Unsur lokal Kerinci juga sangat kentara di dalam naskah IAP. Hal ini tampak dari beberapa hal. Pertama, pelafalan bahasa Arab menurut aksen orang Kerinci. Kata Allah ditulis Alah, kata Rasulullah ditulis Rasuluh alah atau Rasulur alah, kata Jibrail ditulis Jibarail atau Jibarahin, kata astaqfirullah ditulis satapirlah, dan kata alhamdu ditulis lahamdu.

Kedua, penambahan tokoh Bumi Empat Mendarap di dalam cerita Adam. Tokoh ini diceritakan berbentuk bayang-bayang dan berjalan layaknya manusia. Ketiga, penambahan cerita tanaman-tanaman yang pertamakali diciptakan mengiringi penciptaan bumi seperti rumput, sembuang, sidaguri, dan pohon pulai. Keempat, penciptaan payudara (susu) pada Adam terjadi belakangan, setelah Rasulullah memerintahkan Jibrail mendirikan dua mejan atau tugu batu di tubuh Adam. Sebagaimana bunyi teks:

Muka dirikan mijan iyang duwa ulih Jibarain di badan Adam itu. Itu asan kita barasusu” (baris 36-38)

+===+

| Yang Harus Dilakukan |
Tolong tulis ulang seluruh teks tentang unsur lokal Kerinci dalam naskah IAP di atas, kata demi kata. Baris-baris di bawah ini diambil dari sumber yang berbeda.

| Bahan |
+===+

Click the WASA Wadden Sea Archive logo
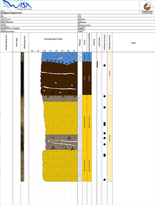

+===+

| Penyelesaian Masalah |
Unsur lokal Kerinci juga sangat kentara di dalam naskah IAP. Hal ini tampak dari beberapa hal. Pertama, pelafalan bahasa Arab menurut aksen orang Kerinci. Kata Allah ditulis Alah, kata Rasulullah ditulis Rasuluh alah atau Rasulur alah, kata Jibrail ditulis Jibarail atau Jibarahin, kata astaqfirullah ditulis satapirlah, dan kata alhamdu ditulis lahamdu.

Kedua, penambahan tokoh Bumi Empat Mendarap di dalam cerita Adam. Tokoh ini diceritakan berbentuk bayang-bayang dan berjalan layaknya manusia. Ketiga, penambahan cerita tanaman-tanaman yang pertamakali diciptakan mengiringi penciptaan bumi seperti rumput, sembuang, sidaguri, dan pohon pulai. Keempat, penciptaan payudara (susu) pada Adam terjadi belakangan, setelah Rasulullah memerintahkan Jibrail mendirikan dua mejan atau tugu batu di tubuh Adam. Sebagaimana bunyi teks:

Muka dirikan mijan iyang duwa ulih Jibarain di badan Adam itu. Itu asan kita barasusu” (baris 36-38)